Collection entries:
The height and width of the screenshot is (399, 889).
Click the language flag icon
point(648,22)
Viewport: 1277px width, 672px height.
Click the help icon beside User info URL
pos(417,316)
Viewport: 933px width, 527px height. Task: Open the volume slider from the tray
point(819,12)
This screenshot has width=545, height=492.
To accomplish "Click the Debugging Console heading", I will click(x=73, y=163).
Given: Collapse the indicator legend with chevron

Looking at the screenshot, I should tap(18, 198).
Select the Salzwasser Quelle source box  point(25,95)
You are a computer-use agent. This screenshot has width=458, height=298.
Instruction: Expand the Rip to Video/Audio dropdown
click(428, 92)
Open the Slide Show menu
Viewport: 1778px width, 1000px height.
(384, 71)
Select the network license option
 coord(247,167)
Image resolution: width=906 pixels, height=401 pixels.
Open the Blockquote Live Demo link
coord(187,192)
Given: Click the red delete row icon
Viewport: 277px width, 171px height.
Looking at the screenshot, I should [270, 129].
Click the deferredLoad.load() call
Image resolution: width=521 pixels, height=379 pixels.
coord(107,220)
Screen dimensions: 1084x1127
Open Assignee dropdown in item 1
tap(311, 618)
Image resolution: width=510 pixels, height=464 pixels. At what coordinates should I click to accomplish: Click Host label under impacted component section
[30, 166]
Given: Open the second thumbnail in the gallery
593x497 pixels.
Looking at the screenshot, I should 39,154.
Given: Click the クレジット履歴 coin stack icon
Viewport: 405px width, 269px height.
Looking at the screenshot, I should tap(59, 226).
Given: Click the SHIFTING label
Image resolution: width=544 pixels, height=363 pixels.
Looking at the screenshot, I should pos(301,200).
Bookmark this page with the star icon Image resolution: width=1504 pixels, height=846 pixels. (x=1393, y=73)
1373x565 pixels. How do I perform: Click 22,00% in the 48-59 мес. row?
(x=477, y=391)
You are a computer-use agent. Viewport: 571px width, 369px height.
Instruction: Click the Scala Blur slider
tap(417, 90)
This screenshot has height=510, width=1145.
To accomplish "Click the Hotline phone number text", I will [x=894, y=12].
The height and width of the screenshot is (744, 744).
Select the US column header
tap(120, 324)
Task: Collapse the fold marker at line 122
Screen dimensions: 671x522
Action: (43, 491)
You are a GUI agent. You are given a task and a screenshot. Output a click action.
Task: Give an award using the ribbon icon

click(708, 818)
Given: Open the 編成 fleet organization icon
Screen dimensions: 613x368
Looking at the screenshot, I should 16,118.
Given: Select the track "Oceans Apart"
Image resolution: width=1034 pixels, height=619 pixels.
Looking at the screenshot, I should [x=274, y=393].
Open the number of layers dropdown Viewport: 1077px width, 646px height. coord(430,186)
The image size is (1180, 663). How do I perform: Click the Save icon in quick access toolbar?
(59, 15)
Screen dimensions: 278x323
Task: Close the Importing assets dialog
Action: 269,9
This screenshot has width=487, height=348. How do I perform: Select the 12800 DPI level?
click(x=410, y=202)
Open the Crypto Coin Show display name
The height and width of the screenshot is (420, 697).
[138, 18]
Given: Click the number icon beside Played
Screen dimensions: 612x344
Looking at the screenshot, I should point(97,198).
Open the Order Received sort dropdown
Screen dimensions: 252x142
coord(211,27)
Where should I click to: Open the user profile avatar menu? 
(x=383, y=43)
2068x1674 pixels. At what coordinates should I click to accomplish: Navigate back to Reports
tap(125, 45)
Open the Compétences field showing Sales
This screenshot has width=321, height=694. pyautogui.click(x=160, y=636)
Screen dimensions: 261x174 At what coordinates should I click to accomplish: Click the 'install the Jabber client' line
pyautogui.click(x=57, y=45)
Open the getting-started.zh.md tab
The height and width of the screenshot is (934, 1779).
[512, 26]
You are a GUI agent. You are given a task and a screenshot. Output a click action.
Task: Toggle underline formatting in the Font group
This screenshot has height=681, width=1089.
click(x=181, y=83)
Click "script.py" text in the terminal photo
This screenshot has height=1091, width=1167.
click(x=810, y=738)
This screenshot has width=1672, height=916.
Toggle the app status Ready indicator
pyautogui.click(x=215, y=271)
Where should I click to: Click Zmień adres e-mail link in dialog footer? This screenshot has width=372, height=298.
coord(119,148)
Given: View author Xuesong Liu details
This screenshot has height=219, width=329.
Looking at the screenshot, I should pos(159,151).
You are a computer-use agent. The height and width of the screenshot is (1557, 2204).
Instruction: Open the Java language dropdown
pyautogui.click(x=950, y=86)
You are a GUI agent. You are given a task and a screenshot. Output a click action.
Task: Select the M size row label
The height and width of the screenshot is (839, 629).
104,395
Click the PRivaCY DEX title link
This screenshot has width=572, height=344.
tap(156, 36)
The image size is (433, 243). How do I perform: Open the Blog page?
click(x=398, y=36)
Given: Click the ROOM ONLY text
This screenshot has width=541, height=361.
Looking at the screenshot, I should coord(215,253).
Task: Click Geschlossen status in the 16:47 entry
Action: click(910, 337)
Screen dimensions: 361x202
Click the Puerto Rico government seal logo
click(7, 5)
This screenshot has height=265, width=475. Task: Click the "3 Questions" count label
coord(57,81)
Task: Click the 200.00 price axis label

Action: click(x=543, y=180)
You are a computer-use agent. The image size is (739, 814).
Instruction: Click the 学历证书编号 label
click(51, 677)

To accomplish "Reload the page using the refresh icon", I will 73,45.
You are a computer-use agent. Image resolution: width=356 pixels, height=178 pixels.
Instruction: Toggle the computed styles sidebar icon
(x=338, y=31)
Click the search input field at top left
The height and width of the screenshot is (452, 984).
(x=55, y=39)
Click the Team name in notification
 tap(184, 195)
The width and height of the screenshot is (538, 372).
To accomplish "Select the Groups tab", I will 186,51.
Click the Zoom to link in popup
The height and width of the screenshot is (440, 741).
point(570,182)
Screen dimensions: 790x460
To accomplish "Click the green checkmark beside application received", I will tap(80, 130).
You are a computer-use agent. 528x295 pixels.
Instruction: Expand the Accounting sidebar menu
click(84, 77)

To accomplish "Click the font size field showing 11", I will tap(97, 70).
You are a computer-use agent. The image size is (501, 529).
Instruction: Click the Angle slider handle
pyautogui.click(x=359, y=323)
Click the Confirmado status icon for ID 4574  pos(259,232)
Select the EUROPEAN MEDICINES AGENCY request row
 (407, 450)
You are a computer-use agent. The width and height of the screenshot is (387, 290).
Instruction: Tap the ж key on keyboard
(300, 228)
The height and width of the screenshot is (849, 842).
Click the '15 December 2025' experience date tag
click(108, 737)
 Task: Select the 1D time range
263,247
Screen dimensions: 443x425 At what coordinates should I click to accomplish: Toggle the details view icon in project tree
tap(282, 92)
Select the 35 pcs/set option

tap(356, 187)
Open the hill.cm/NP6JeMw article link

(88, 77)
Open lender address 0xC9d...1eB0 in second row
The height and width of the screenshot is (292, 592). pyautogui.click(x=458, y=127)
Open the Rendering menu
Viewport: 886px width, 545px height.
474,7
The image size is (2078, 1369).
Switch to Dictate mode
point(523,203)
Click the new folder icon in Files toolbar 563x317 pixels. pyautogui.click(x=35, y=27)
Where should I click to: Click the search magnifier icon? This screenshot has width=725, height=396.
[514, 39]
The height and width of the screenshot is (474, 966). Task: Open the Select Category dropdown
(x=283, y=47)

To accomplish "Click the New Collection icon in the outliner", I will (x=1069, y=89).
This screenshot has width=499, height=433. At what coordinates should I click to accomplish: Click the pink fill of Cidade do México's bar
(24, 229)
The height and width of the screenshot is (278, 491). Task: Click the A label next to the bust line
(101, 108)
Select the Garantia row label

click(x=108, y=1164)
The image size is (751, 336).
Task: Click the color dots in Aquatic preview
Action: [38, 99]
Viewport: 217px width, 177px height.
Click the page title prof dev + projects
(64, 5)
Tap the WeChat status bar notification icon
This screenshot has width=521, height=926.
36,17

**Stated problem:**
Gather every row above that contains the word "sidebar", and copy each one out in full. Letter case counts.

**Solution for this problem:**
Instruction: Toggle the computed styles sidebar icon
Instruction: Expand the Accounting sidebar menu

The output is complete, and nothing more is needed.